令和6年12月26日、令和6年第16回経済財政諮問会議が開催された。この会議では、例年12月に公表されていた「改革工程表」を新たに「改革実行プログラム」として今後のタイムラインを明確にしたもの。同時に重要政策目標の達成度・進捗度等の検証方針についてまとめた「EBPMアクションプラン2024」も公開されている。
参照:「改革工程表2023」より、医療機関・薬局の経営と実務、健康寿命延伸・医療費適正化に関するポイントを整理しました。
「改革実行プログラム2024」より医療分野、特に医療機関の経営に係るものと思われるものを個人的に選んで整理したものをベースに紹介をしたい。
【お知らせ】医療政策ニュース解説ブログroute"hckn"の更新情報をBlueskyでお知らせします。よろしければ、フォローをお願いいたします。
医療DX関連~標準型電子カルテは2027年度から本格稼働を目指す~
医療DXに関連する項目を確認すると、電子カルテ情報共有サービスの運用開始が間近に迫っている。しかしながら、このサービスを活用するには文字通り電子カルテが必要となる。諸事情で電子カルテの導入が困難な診療所・200床未満病院を対象に標準型電子カルテの提供が行われることとなっているが、2027年度からの実施を目指す方針だ。
もう一つ注目したいのは、支払基金の抜本的改組。ローカルルールや社保・国保毎に異なる審査の是正などに期待が集まる。
医療提供体制とサービス提供体制の見直し~薬局機能の見直しに注目~
2025年度は新たな地医療構想のガイドライン策定、届出と協議が2026年度から本格的に始まるかかりつけ医機能報告の準備の年になる。また、薬局についても対人業務の時間を創出するための薬局機能分化や一包化の外部委託など薬機法改正を踏まえて、順次施行されることとなっている。この後説明するが、今後人口減少や政策誘導に伴い通院する患者数や通院回数は減少していくことが考えられる。これまで通り、処方箋を持ってくる患者を待つのではなく、積極的に地域に出ていくことや、服薬フォローを行うこと、専門性を高めて1人当たり単価の高い患者を確保することが薬局にも求められるようになることを意識して、備えておきたい。
外来診療の転換点が近づく~外来患者数減少時代への対応を検討を急ぐ~
先日、医師偏在対策総合パッケージが公表されたところ。2027年度からの実施に向けて、粛々と進めていくことが記載されている。

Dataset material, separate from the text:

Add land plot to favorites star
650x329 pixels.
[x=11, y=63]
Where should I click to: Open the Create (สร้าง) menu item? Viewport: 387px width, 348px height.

参照:医師偏在対策とD to P with N、令和8年度診療報酬改定での対応方針が明らかに
患者の自己負担割合の見直し~急速に狭まる保険の範囲が受診抑制と後発医薬品メーカーの業界再編に~
2025年8月から段階的に高額療養費が見直され、自己負担上限額が引き上げられることが明らかになっている。
参照:高額療養費制度 来年8月から上限額引き上げの方針 厚労省(NHK)
その他、サ高住に対する過剰サービス問題も注目のテーマだ。特に、訪問看護については次回改定での厳しい内容が想像できる。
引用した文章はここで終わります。